A man accused of a string of murders, rapes and burglaries in California as the so-called Golden State Killer has been charged with another murder.

Joseph James DeAngelo, 72, has now been charged with 13 murders after his DNA was allegedly linked to the crimes.

Investigators accused the suspect of killing a 16-year-old girl's father after he tried to intervene in a 1975 attempted kidnapping.

The Golden State Killer terrorised California in the 1970s and 1980s.

Mr DeAngelo, a former police officer, is accused of murdering Claude Snelling, 45, in the backyard of his home in Visalia, California.

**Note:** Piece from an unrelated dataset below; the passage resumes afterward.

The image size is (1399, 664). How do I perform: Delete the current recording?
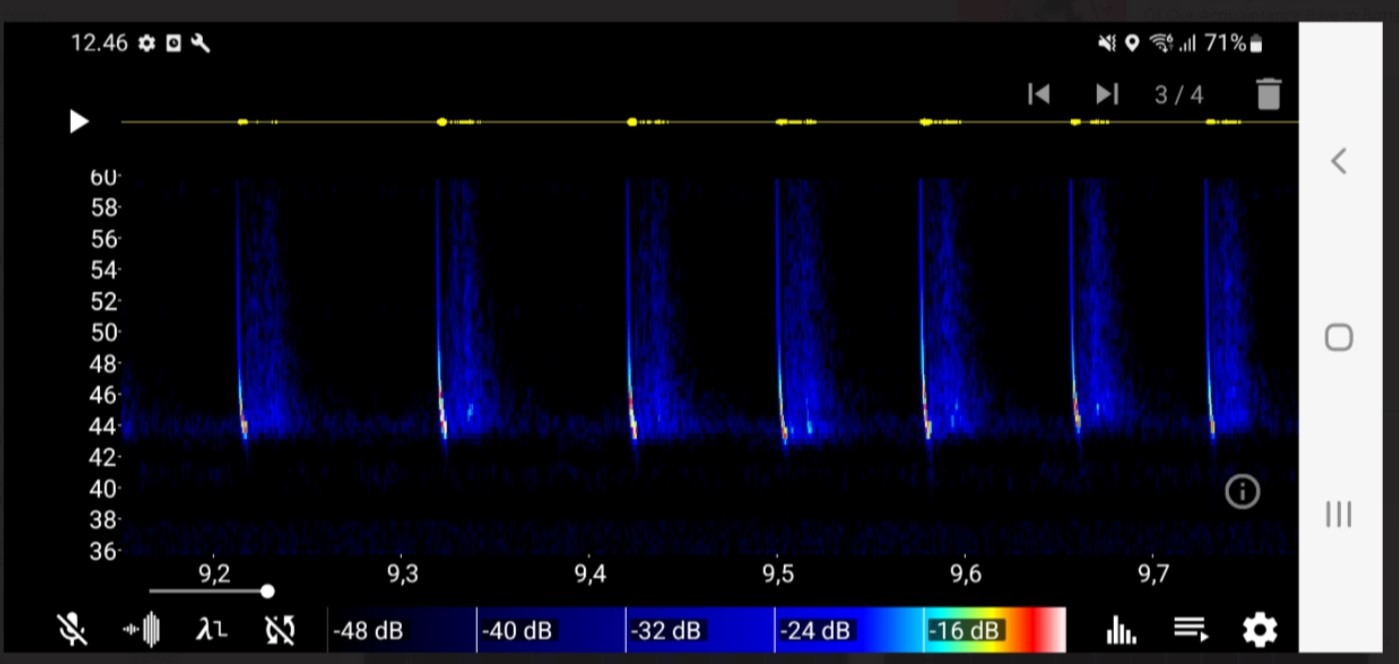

Mr Snelling was shot and killed while trying to save his 16-year-old daughter, Elizabeth Hupp, from a man attempting to abduct her.

Ms Hupp described to KFSN-TV what happened on that night 42 years ago.

She said that she remembered being woken up by a man in a ski mask, and that her father had seen from a window in the kitchen that she was being led out of the home by a man.

"He couldn't believe what he was seeing and he just charged out the back door and the man pushed me down," Ms Hupp said.

"And he shot my dad twice and then took off running."

Mr Snelling was a journalism professor at the College of the Sequoias.

The murder was originally attributed to a man that police had nicknamed the Visalia Ransacker, who had been linked to more than 85 burglaries in Tulare County, California.

But with DNA evidence, investigators now believe the crimes were committed by the same suspect that had been called "the Golden State Killer" in other parts of the state.

"With this filing, we have officially linked the Visalia Ransacker to an individual known as the East Area Rapist and, tragically, the Golden State Killer," said Tim Ward, Tulare County district attorney.

Mr DeAngelo is in a Sacramento County jail and is accused of several other rapes and murders throughout the state in the 1970s and 80s.

The former police officer, Vietnam War veteran and auto mechanic was arrested in April after police tracked him down by matching his DNA with a genealogy website.

He had been accused of killing 12 and raping 45 people between 1975 and 1986 before suddenly ending his crime spree.

Each of the first degree murder counts carries a maximum sentence of life in prison or the death penalty.